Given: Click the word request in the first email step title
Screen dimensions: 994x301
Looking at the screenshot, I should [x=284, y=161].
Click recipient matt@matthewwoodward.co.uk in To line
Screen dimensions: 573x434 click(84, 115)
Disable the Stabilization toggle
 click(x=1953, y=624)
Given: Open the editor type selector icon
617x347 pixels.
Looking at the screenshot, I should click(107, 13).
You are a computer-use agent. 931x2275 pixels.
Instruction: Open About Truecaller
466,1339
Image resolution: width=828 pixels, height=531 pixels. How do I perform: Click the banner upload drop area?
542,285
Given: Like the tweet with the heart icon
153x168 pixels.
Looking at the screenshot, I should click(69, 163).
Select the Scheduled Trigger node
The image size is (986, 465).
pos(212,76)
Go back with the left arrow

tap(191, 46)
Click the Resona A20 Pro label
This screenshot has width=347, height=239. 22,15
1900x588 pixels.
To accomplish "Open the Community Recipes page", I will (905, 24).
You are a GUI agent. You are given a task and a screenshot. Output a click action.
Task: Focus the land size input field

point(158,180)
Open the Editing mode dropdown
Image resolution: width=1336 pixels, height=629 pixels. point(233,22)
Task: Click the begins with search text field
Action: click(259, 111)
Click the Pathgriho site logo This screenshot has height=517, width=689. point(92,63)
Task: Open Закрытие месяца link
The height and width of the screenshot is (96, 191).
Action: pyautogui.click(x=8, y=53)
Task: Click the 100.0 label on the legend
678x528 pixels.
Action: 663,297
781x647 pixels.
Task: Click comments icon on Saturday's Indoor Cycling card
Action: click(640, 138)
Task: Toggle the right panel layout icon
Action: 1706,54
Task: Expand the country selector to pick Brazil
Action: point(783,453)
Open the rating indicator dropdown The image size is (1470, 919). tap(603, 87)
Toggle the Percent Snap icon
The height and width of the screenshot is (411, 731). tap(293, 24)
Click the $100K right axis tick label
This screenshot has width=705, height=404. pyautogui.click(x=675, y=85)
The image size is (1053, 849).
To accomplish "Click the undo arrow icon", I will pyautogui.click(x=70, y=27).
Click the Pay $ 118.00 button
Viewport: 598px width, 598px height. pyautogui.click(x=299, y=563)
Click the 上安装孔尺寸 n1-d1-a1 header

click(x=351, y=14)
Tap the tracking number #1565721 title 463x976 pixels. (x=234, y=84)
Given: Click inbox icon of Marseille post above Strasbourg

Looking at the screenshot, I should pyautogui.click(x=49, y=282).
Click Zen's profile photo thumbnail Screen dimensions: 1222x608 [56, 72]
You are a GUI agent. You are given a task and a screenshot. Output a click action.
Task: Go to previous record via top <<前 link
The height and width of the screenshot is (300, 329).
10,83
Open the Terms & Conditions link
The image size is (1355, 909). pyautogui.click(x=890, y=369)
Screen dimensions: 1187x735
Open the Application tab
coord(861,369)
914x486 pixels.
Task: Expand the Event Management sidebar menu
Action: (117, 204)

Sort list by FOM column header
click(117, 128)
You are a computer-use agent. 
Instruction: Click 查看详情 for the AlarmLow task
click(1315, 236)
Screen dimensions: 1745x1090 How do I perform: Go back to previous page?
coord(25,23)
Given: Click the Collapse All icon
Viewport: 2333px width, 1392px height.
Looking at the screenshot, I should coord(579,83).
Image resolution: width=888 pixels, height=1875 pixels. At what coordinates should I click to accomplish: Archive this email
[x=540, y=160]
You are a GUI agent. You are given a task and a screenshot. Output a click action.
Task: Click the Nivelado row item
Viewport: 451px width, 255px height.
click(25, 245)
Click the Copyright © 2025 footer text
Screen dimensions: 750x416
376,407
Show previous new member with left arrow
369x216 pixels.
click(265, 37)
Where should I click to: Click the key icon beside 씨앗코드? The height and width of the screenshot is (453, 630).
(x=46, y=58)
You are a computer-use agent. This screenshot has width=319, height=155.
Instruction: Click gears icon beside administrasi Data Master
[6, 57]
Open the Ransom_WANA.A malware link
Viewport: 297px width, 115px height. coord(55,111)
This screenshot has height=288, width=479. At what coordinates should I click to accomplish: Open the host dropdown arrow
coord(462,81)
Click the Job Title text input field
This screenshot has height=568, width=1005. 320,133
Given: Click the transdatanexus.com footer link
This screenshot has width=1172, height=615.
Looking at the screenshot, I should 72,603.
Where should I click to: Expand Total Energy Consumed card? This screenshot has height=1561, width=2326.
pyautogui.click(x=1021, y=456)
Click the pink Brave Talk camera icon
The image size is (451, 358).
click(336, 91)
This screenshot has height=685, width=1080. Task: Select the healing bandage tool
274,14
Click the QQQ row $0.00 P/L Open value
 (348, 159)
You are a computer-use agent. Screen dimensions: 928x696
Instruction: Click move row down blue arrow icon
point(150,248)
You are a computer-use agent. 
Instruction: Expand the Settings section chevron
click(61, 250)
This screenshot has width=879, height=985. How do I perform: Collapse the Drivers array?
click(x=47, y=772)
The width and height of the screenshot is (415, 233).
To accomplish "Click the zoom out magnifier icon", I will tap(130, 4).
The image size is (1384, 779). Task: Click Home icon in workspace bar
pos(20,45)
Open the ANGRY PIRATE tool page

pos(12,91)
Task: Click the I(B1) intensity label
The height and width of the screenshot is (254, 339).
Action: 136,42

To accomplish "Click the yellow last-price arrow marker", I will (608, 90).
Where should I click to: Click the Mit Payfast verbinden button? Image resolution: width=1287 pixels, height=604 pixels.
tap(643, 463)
━━━━━━━━━━━━━━━━━━━━━━━━━━━━━━
Task details: Count the lines in the data above that contain the word "back" and report only that number.

Task output: 2